→ Work order
Word for word, copy the listing below and leave out its images.

________________________

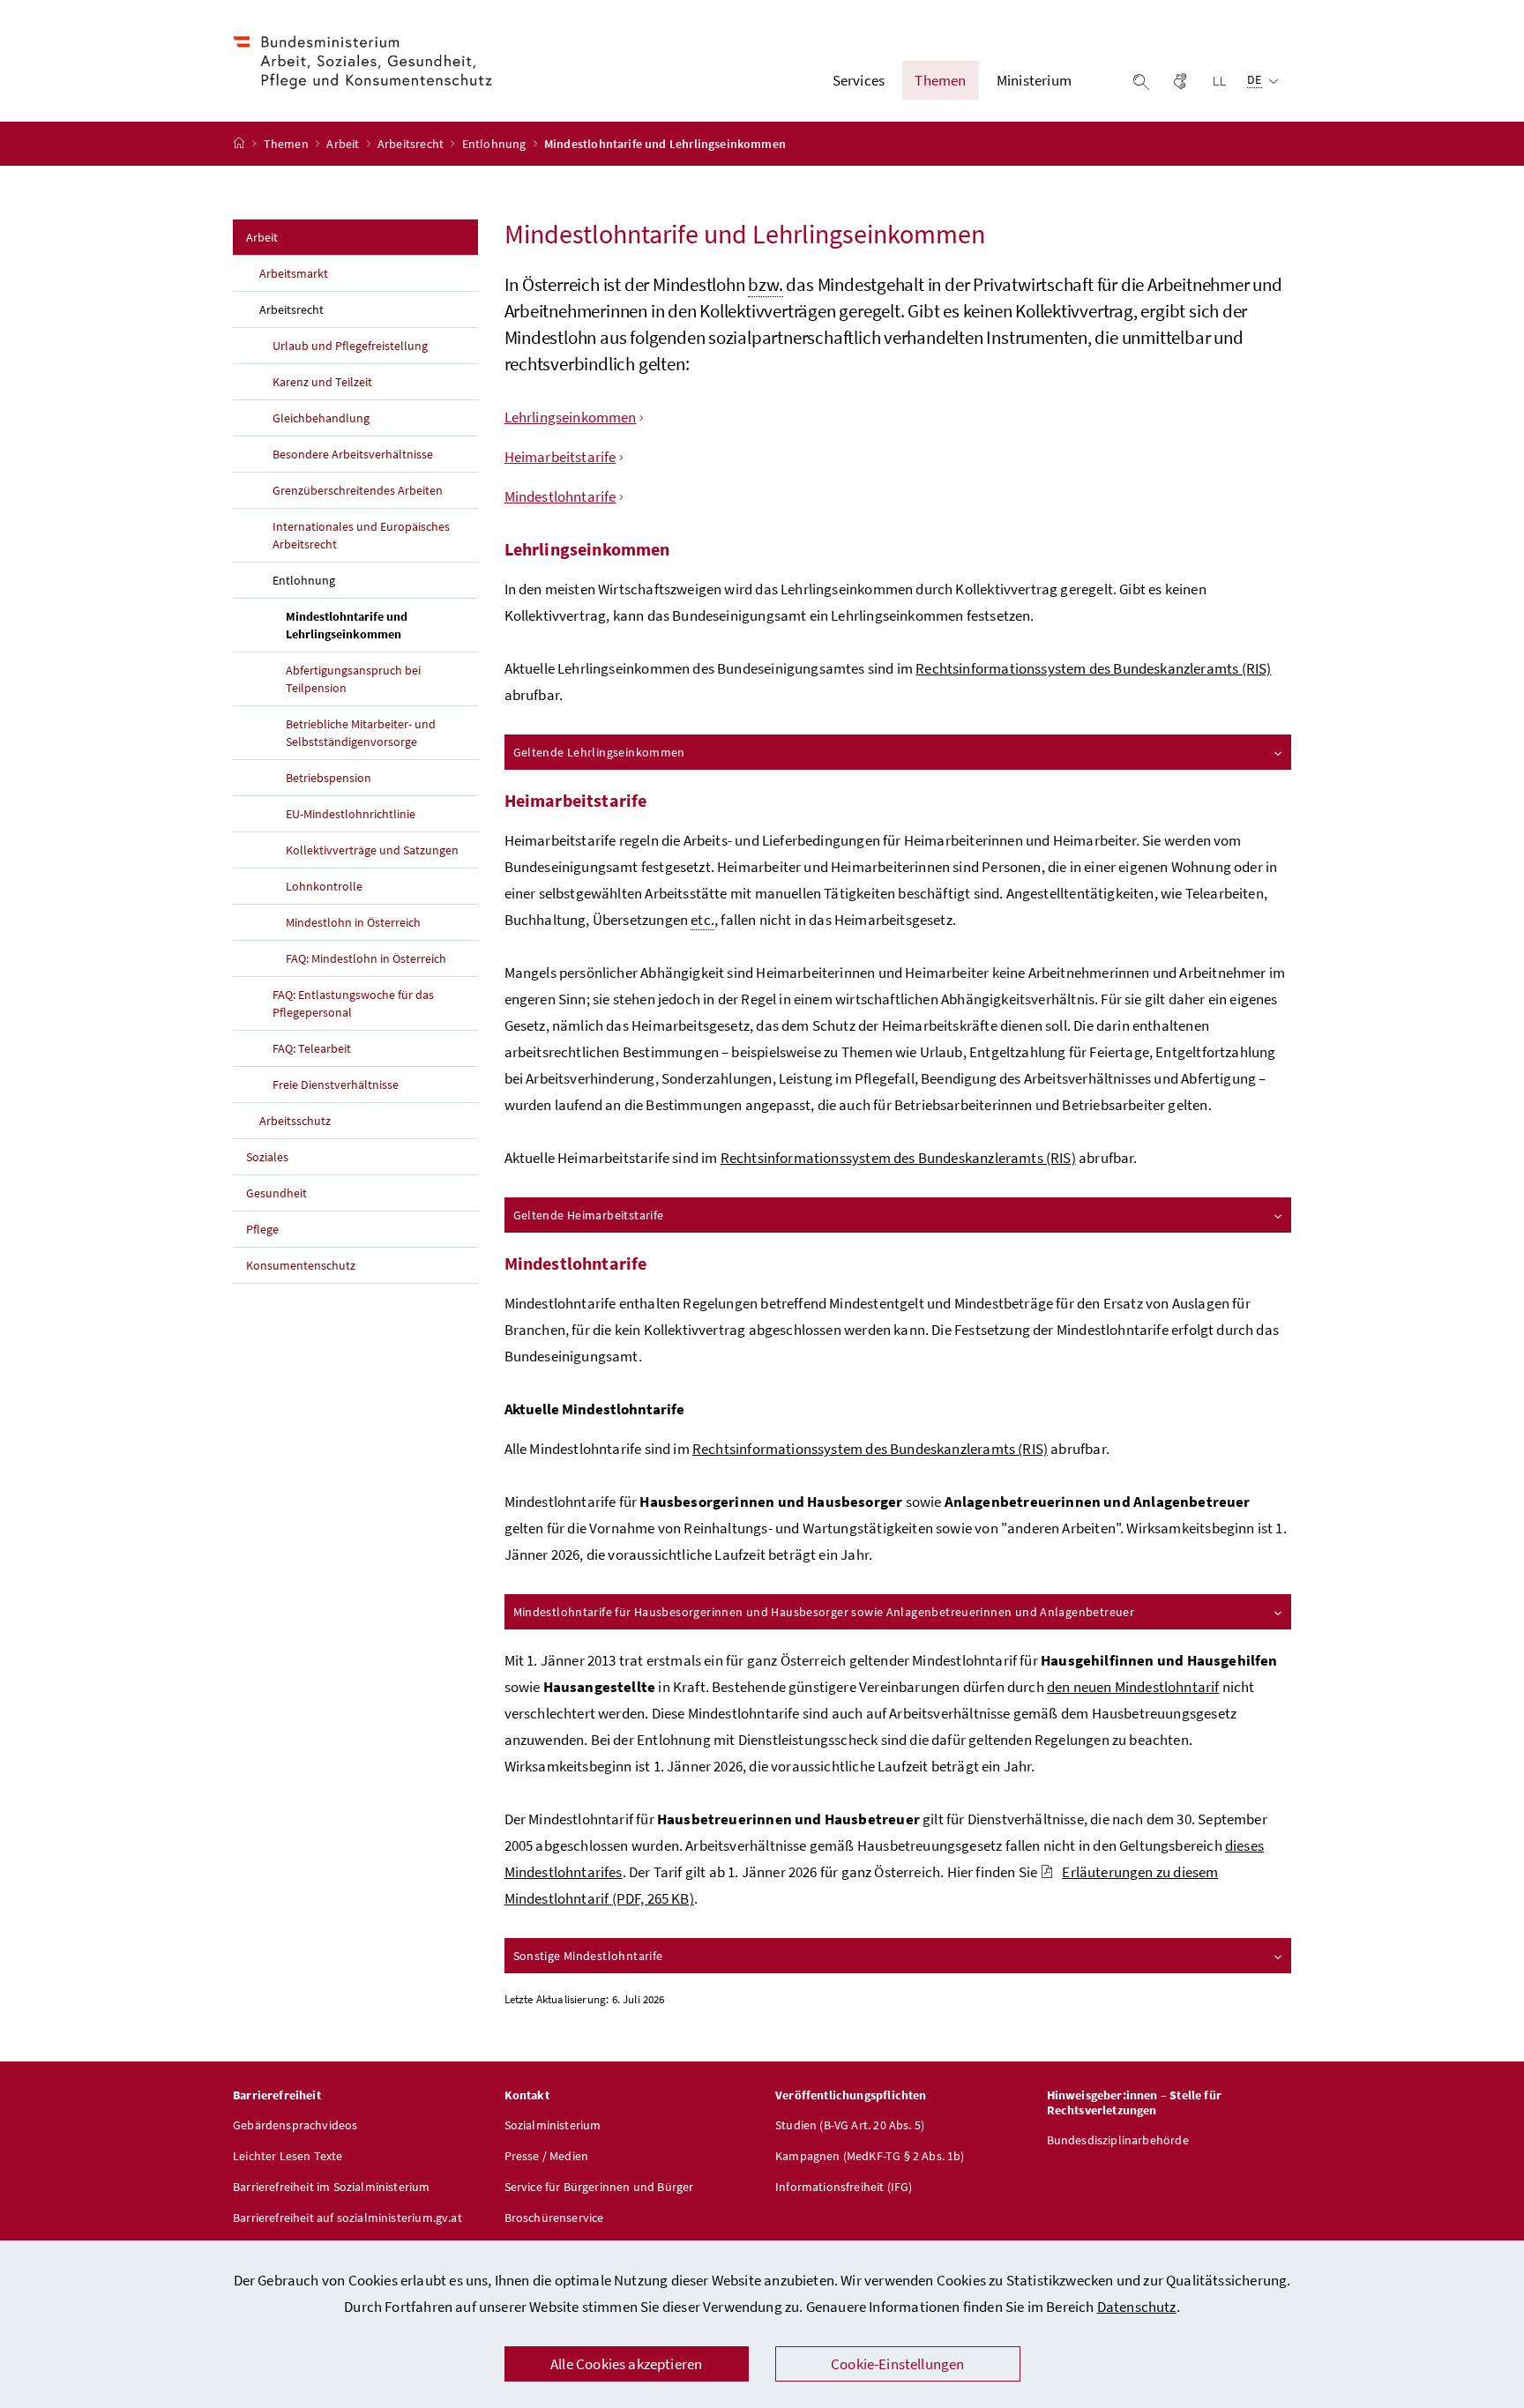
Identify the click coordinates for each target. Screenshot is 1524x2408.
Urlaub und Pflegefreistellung (350, 346)
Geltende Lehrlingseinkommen (599, 752)
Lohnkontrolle (324, 886)
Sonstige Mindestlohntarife (588, 1956)
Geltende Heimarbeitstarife (588, 1215)
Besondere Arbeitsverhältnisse (353, 454)
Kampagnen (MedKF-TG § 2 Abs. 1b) (870, 2156)
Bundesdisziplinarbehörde (1118, 2140)
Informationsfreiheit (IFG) (844, 2187)
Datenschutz (1137, 2306)
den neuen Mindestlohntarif (1133, 1686)
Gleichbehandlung (321, 418)
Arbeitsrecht (411, 144)
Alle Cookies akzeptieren (626, 2364)
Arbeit (344, 144)
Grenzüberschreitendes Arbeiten (358, 490)
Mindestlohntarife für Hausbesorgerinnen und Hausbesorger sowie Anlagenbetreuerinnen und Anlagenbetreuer (824, 1612)
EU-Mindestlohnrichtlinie (350, 814)
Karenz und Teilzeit (322, 382)
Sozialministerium (552, 2125)
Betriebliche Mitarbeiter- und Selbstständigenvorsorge (361, 732)
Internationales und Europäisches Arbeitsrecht (361, 535)
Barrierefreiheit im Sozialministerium (331, 2187)
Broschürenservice (554, 2217)
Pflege (262, 1229)
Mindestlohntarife (560, 496)
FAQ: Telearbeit (312, 1048)
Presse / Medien (546, 2156)
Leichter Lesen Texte (288, 2156)
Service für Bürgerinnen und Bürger (599, 2187)
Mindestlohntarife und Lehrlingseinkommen (382, 625)
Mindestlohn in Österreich (353, 922)
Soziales (267, 1157)
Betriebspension (328, 778)
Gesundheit (276, 1193)
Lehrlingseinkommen (570, 417)
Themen (287, 144)
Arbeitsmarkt (293, 273)
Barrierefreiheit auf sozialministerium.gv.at (347, 2217)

________________________

→ Output below
Identify the click coordinates for each target. Screenshot is 1524x2408.
Urlaub und Pflegefreistellung (350, 346)
Geltende Lehrlingseinkommen (599, 752)
Lohnkontrolle (324, 886)
Sonstige Mindestlohntarife (588, 1956)
Geltende Heimarbeitstarife (588, 1215)
Besondere Arbeitsverhältnisse (353, 454)
Kampagnen (MedKF-TG § 2 Abs. 1b) (870, 2156)
Bundesdisziplinarbehörde (1118, 2140)
Informationsfreiheit (IFG) (844, 2187)
Datenschutz (1137, 2306)
den neuen Mindestlohntarif (1133, 1686)
Gleichbehandlung (321, 418)
Arbeitsrecht (411, 144)
Alle Cookies akzeptieren (626, 2364)
Arbeit (344, 144)
Grenzüberschreitendes Arbeiten (358, 490)
Mindestlohntarife für Hausbesorgerinnen und Hausbesorger sowie Anlagenbetreuerinnen und Anlagenbetreuer (824, 1612)
EU-Mindestlohnrichtlinie (350, 814)
Karenz und Teilzeit (322, 382)
Sozialministerium (552, 2125)
Betriebliche Mitarbeiter- und Selbstständigenvorsorge (361, 732)
Internationales und Europäisches Arbeitsrecht (361, 535)
Barrierefreiheit im Sozialministerium (331, 2187)
Broschürenservice (554, 2217)
Pflege (262, 1229)
Mindestlohntarife (560, 496)
FAQ: Telearbeit (312, 1048)
Presse / Medien (546, 2156)
Leichter Lesen Texte (288, 2156)
Service für Bürgerinnen und Bürger (599, 2187)
Mindestlohntarife und Lehrlingseinkommen (382, 625)
Mindestlohn in Österreich (353, 922)
Soziales (267, 1157)
Betriebspension (328, 778)
Gesundheit (276, 1193)
Lehrlingseinkommen (570, 417)
Themen (287, 144)
Arbeitsmarkt (293, 273)
Barrierefreiheit auf sozialministerium.gv.at (347, 2217)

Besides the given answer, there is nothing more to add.